Problem statement: Transcribe each of the rows below word for word, omitting the pictures.

Text and element pointing rows:
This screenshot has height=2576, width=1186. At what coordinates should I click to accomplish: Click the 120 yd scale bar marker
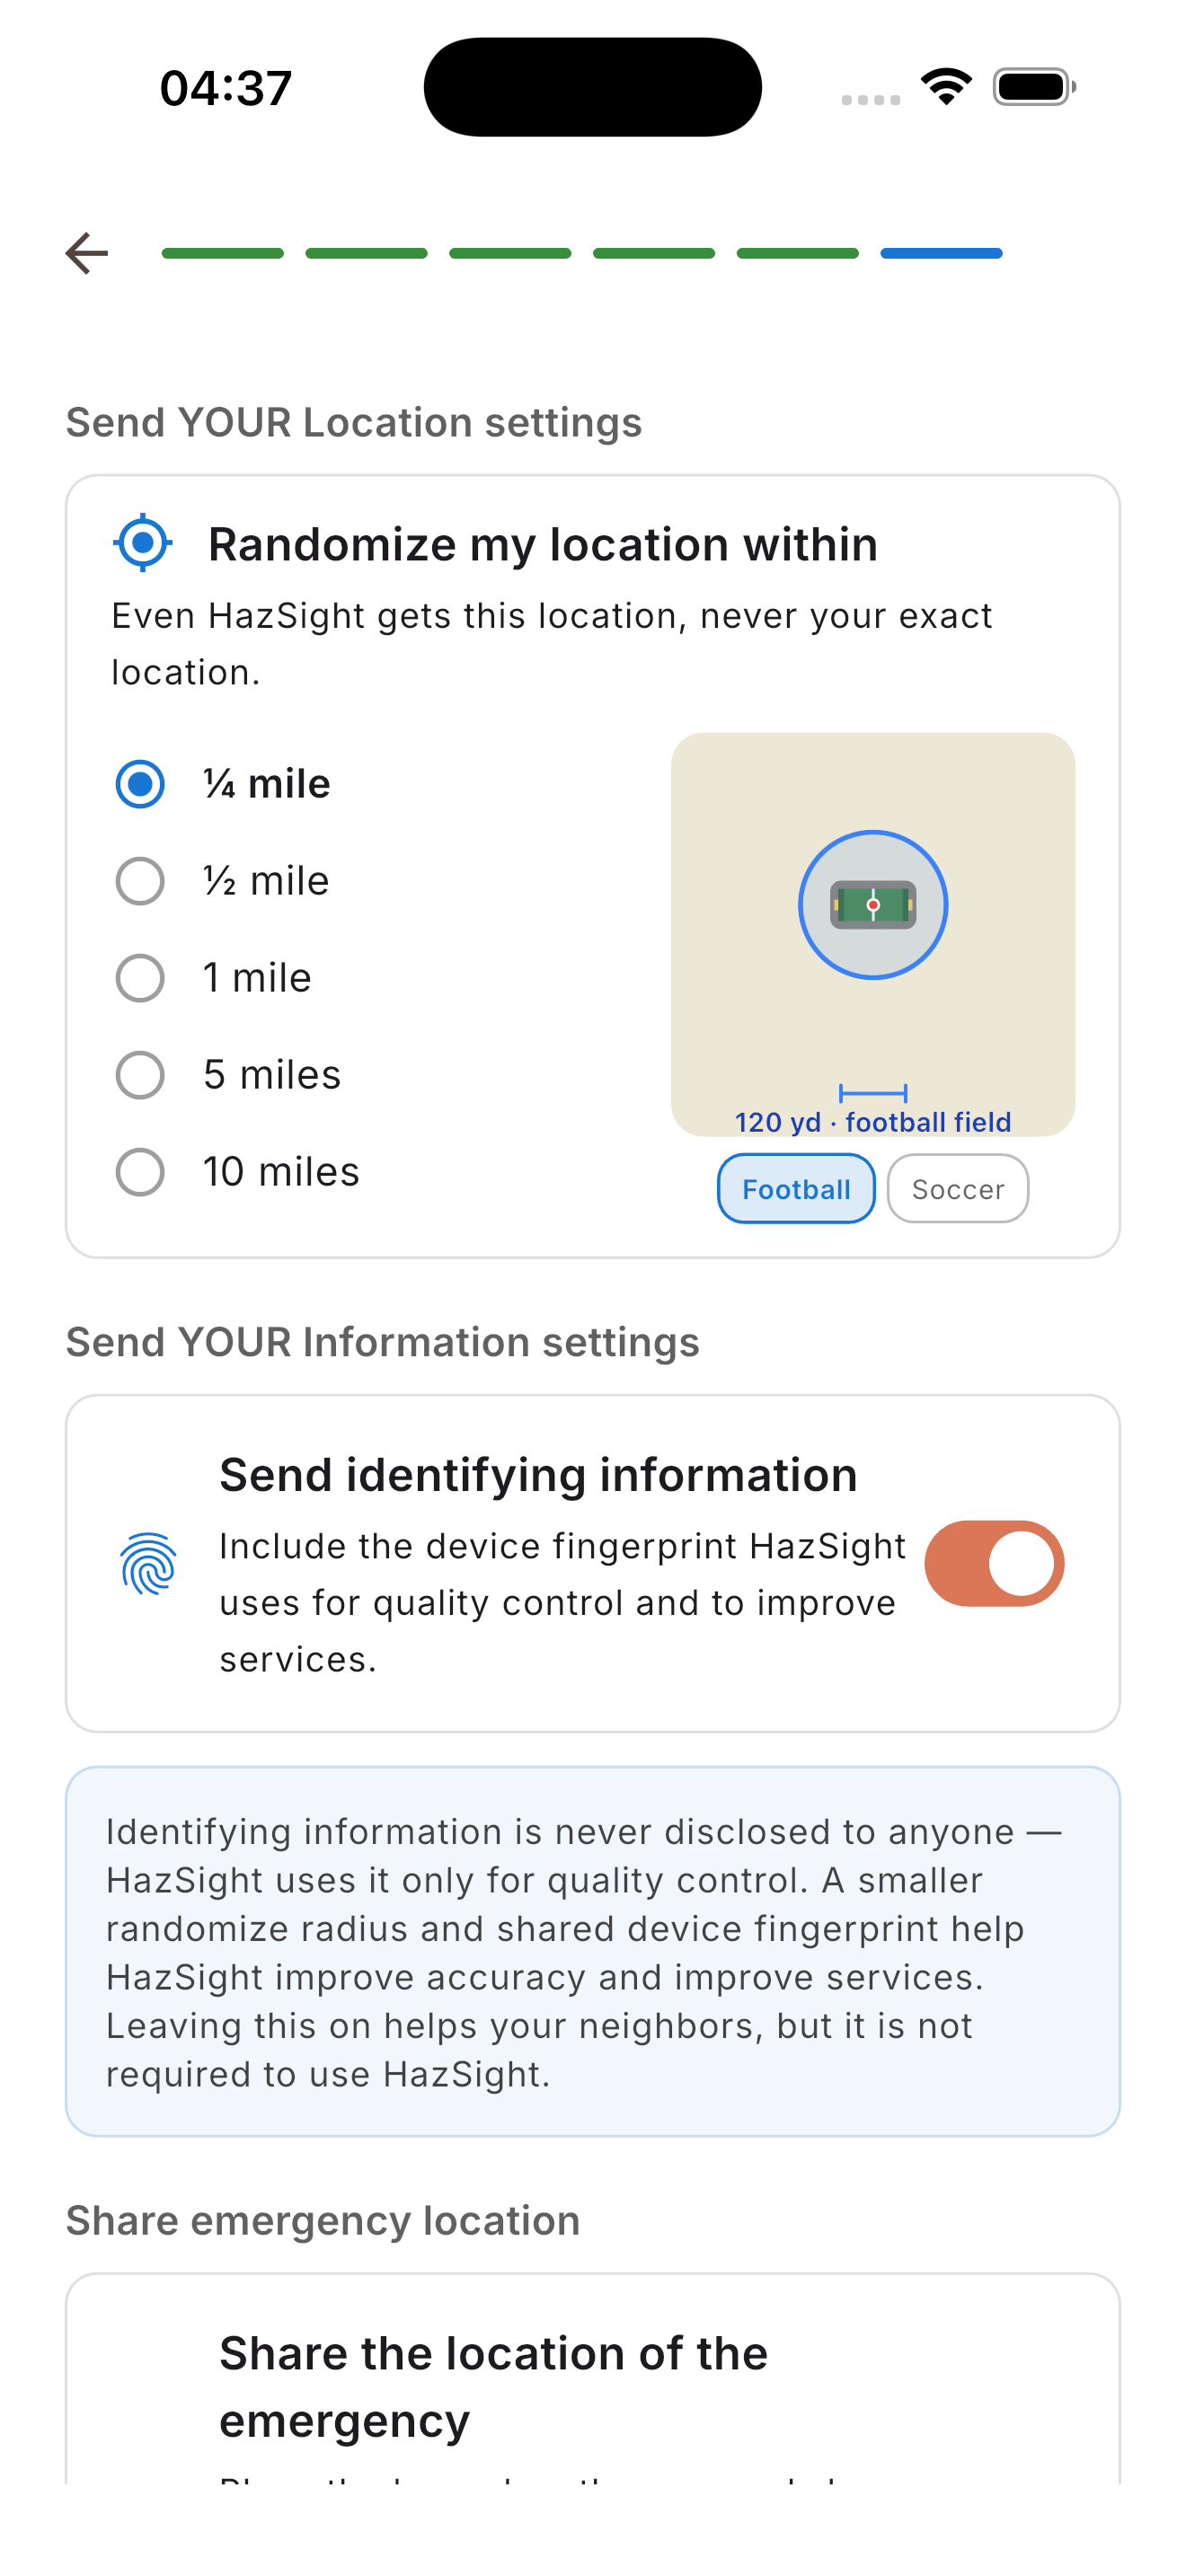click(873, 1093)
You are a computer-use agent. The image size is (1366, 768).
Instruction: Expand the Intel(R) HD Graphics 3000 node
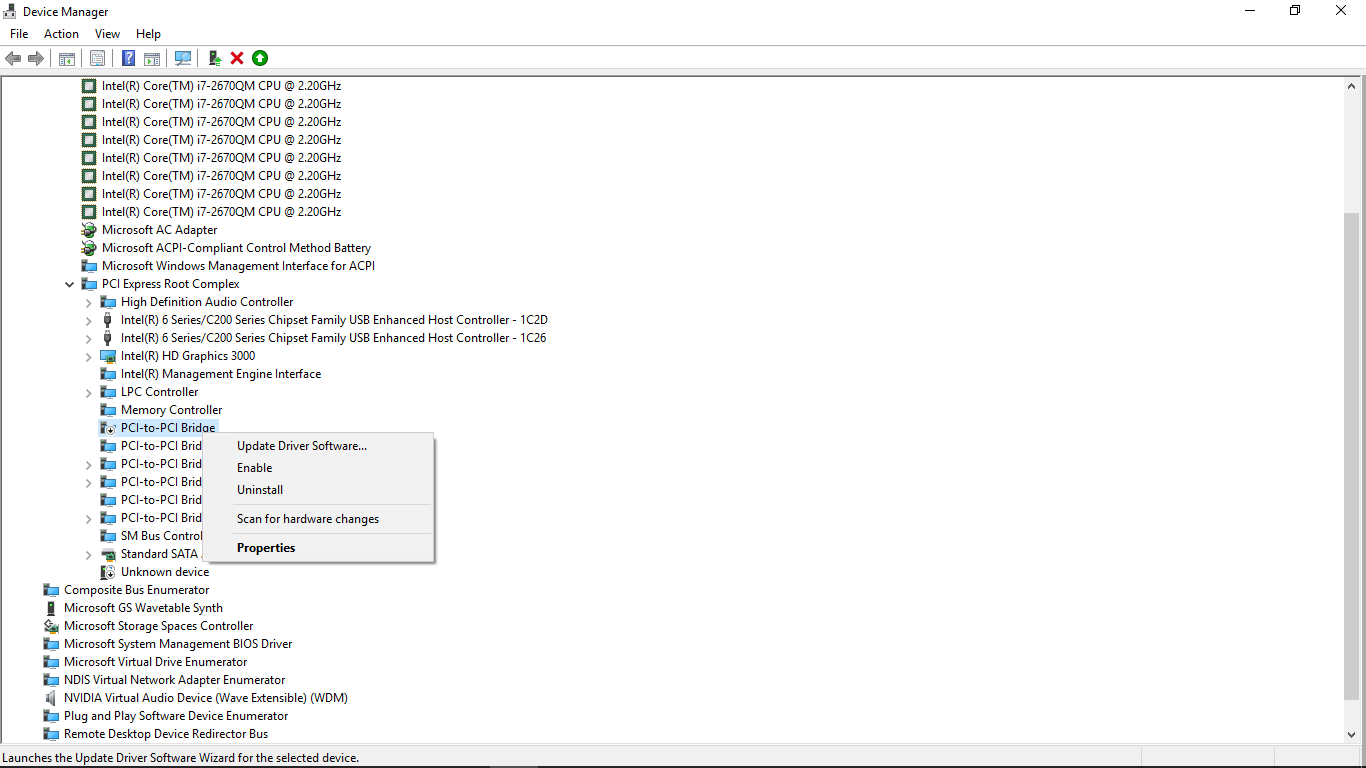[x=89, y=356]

Full output:
This screenshot has height=2576, width=1186. At what coordinates should I click to accomplish: Click the 120 yd scale bar marker
click(873, 1093)
You are a computer-use agent. The image size is (1366, 768).
Instruction: Expand the Intel(R) HD Graphics 3000 node
[x=89, y=356]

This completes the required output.